Tasks for this exercise:
1. According to the S&P 500 stock article, why have commodity stocks been hot in 2022? Answer in one to three sentences.
2. Reproduce, word for word, the part of the S&P 500 stock article that starts with the words containing "According to Finviz.com, approximately" and ends with "Nucor Corporation (NYSE:NUE)".

There is no question that the S&P 500 has gotten off to a slow start in 2022. Down 8.94% year-to-date (YTD), investors are worried geopolitical issues along with rampant inflation will bring the economy to its knees. As a result, there are fewer S&P 500 stocks to buy that are headed in the right direction.
According to Finviz.com, approximately 345 out of the 505 stocks in the index are down YTD. Of those 345 companies, 210 are down double digits through the first two months in 2022.
It is fair to say that momentum stocks are in the doghouse at the moment. Nowhere is that more true than in the technology sector. Of the 71 tech stocks in the index, 62 are down YTD. Over the past 52 weeks, things are a lot better with only 20 down out of 71.
Despite the appearance that momentum stocks have lost their way, the reality is that 78 stocks are trading within 5% of their 52-week highs.
Here are 10 best S&P 500 stocks to buy now:
- Nucor Corporation (NYSE:NUE)
- O’Reilly Automotive (NASDAQ:ORLY)
- Dollar Tree, Inc. (NASDAQ:DLTR)
- The Hershey Company (NYSE:HSY)
- McCormick & Company (NYSE:MKC)
- EOG Resources (NYSE:EOG)
- Loews Corporation (NYSE:L)
- Henry Schein (NASDAQ:HSIC)
- Deere & Company (NYSE:DE)
- Boston Properties (NYSE:BXP)
S&P 500 Stocks to Buy: Nucor Corporation (NUE)
As I write this, the North Carolina-based steel producer is coming down from a 52-week high of $140.25. It currently sits at $131.89. It is up 15.5% YTD and 109.5% over the past year. Commodity stocks have been hot in 2022. That is a side effect of geopolitical conflict.
In Sep. 2021, I recommended 10 stocks to buy that were down, but not out. One of them was Nucor. At the time, it had a relative stock index (RSI) of 18.6. Stocks with an RSI below 30 are considered oversold by investors. Since my article, NUE stock is up 38% in the five months since.

Data excerpt:
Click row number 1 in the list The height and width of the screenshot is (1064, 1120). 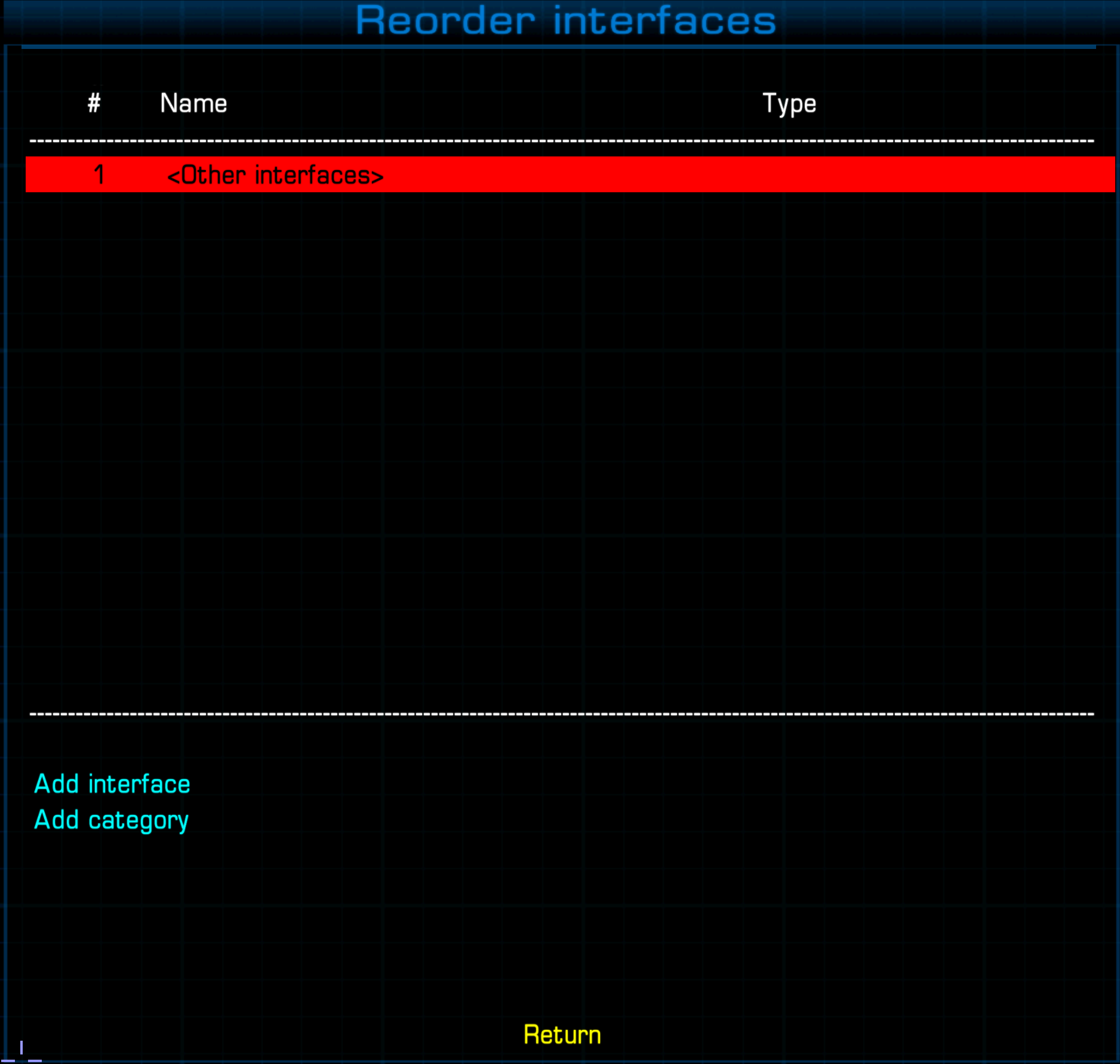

Solutions:
1. Commodity stocks have been hot in 2022 as a side effect of geopolitical conflict.

2.
According to Finviz.com, approximately 345 out of the 505 stocks in the index are down YTD. Of those 345 companies, 210 are down double digits through the first two months in 2022.
It is fair to say that momentum stocks are in the doghouse at the moment. Nowhere is that more true than in the technology sector. Of the 71 tech stocks in the index, 62 are down YTD. Over the past 52 weeks, things are a lot better with only 20 down out of 71.
Despite the appearance that momentum stocks have lost their way, the reality is that 78 stocks are trading within 5% of their 52-week highs.
Here are 10 best S&P 500 stocks to buy now:
- Nucor Corporation (NYSE:NUE)